■ **Problem A**
Say whether each statement below agrees with the book description about the 1878 yellow fever epidemic, answering yes or no and quoting the deciding words: (i) the epidemic struck 154 towns and cities; (ii) the Jewish physician was immune to the virus; (iii) the Creole nurse's locket came from her Haitian grandmother.
■ **Problem B**
According to the book description about the 1878 yellow fever epidemic, what does the fisherman become when the disease decimates the white police force?
■ **Problem C**
Carry on the book description about the 1878 yellow fever epidemic, starting after its last sentence.

___ Passage provided

About the book:
A big, sprawling novel for fans of James Michener... During four terror-filled months in 1878, a yellow fever epidemic in the Lower Mississippi Valley struck 154 towns and cities, killed over 20,000 people, and wiped entire families and businesses from the face of the earth. A determined band of volunteer heroes and heroines fought the virus despite their limited medical knowledge. A Creole nurse from New Orleans travels north to help, bringing with her a very special locket she inherited from her Haitian grandmother. An Irish chambermaid learns nursing and puts her life at risk trying to bring down her patients' fevers. A Jewish physician volunteers despite lacking immunity to the virus. A fisherman becomes one of the first black policemen in the South when the white force is decimated by the disease. Priests, sisters, reverends, rabbis, physicians, nurses, hearse drivers, gravediggers, retired military, an unashamed madam, a gambler... Some survived. Others paid the ultimate price. And only one person can hear the voices of the dead.

______
___ Given entries

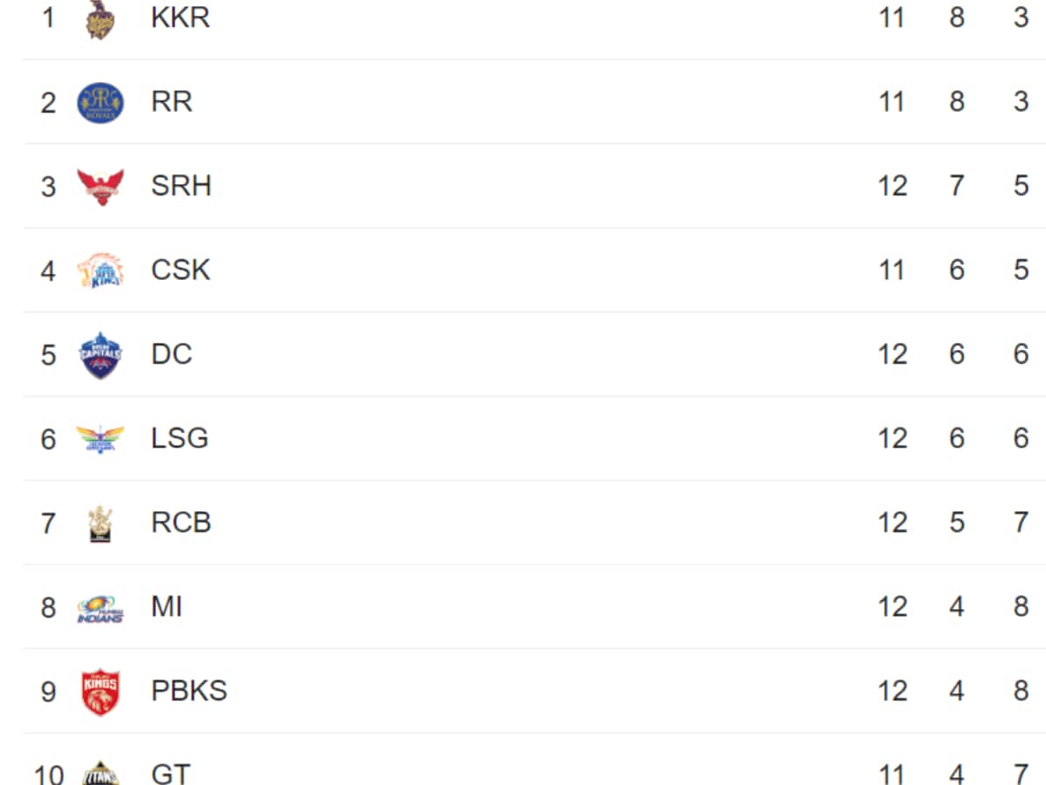The height and width of the screenshot is (785, 1046).
Task: Click DC's matches played value 12
Action: (892, 354)
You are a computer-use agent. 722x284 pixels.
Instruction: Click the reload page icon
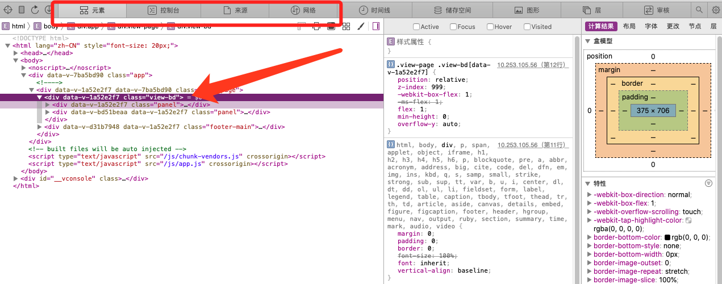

______

■ **Answer section A**
(i) Yes: "struck 154 towns and cities"
(ii) No: "A Jewish physician volunteers despite lacking immunity to the virus."
(iii) Yes: "a very special locket she inherited from her Haitian grandmother"

■ **Answer section B**
He becomes one of the first black policemen in the South.

■ **Answer section C**
About the author:
John Babb is a former Assistant Surgeon General as well as a retired rear admiral in the U.S. Public Health Service. His background in pharmacy and public health has allowed him to accurately portray some of the diseases, treatments, and primitive medical remedies, as well as curative folklore, as practiced by our ancestors. He makes a significant effort to be historically accurate in his writing. He lives in Collierville with his oil painter wife, Victoria.